I worked in shops throughout high school, and I continued my habit of working for low wages and pro-deals during college in Colorado Springs, Colorado.
After arriving in Colorado, my suspicions were proven true: big mountains hold all kinds of fun for a kid on a bike. I dabbled in racing bikes, and while I wasn’t much of a climber, I was able to make a bike go downhill. I embraced this fact, and Colorado’s chairlifts and trails with massive vert helped me find my happy place.
Living in Colorado also forced me to find something to do with myself during the winter, which gradually developed into an expensive ski habit.
After a brief period working as a “lab supervisor” at the Barnett Bicycle Institute, I decided to leave Colorado and my job in the bike industry to pursue higher education. I ended up in Montana, primarily because of the university’s proximity to a ski hill. Turns out that Montana is a nice place to live, so my wife and I decided to stick around.
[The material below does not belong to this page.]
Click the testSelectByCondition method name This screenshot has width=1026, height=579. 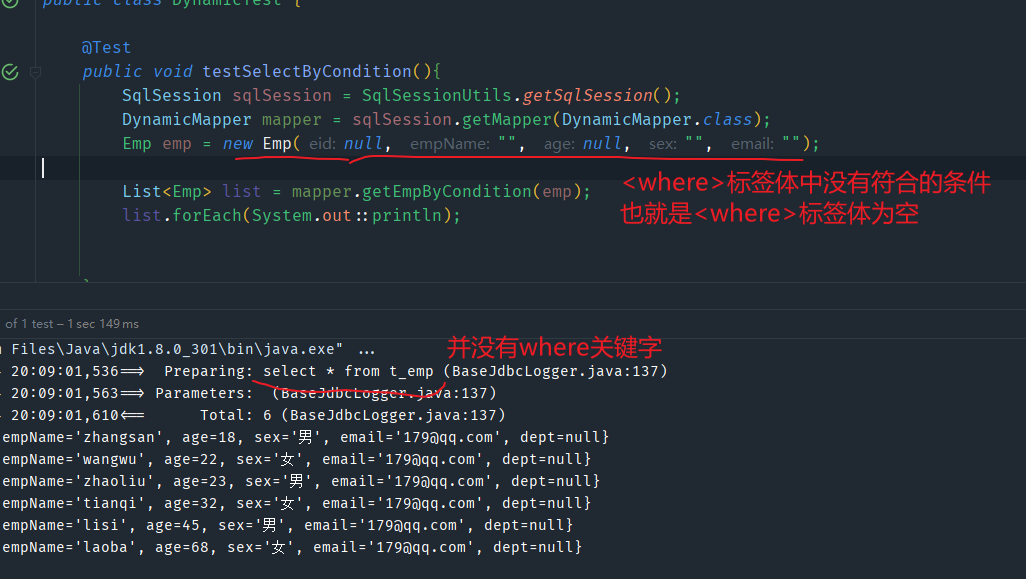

We now live in Whitefish, which has a fantastic diversity of bike trails—everything from buffed out flowiness to freeride contraptions to all-day, high alpine adventures. And while I don’t get to tinker with bikes all day anymore, I still spend a disproportionate amount of time on all things bike related. I enter a few cross country races every summer just to make sure I’m still slow (I am), and I still make a decent showing at local downhill races.
Racing aside, I spend a good amount of my time looking for steep, rocky chunder and things to jump off, preferences that I largely attribute to cutting my teeth on the rocky trails of the east coast.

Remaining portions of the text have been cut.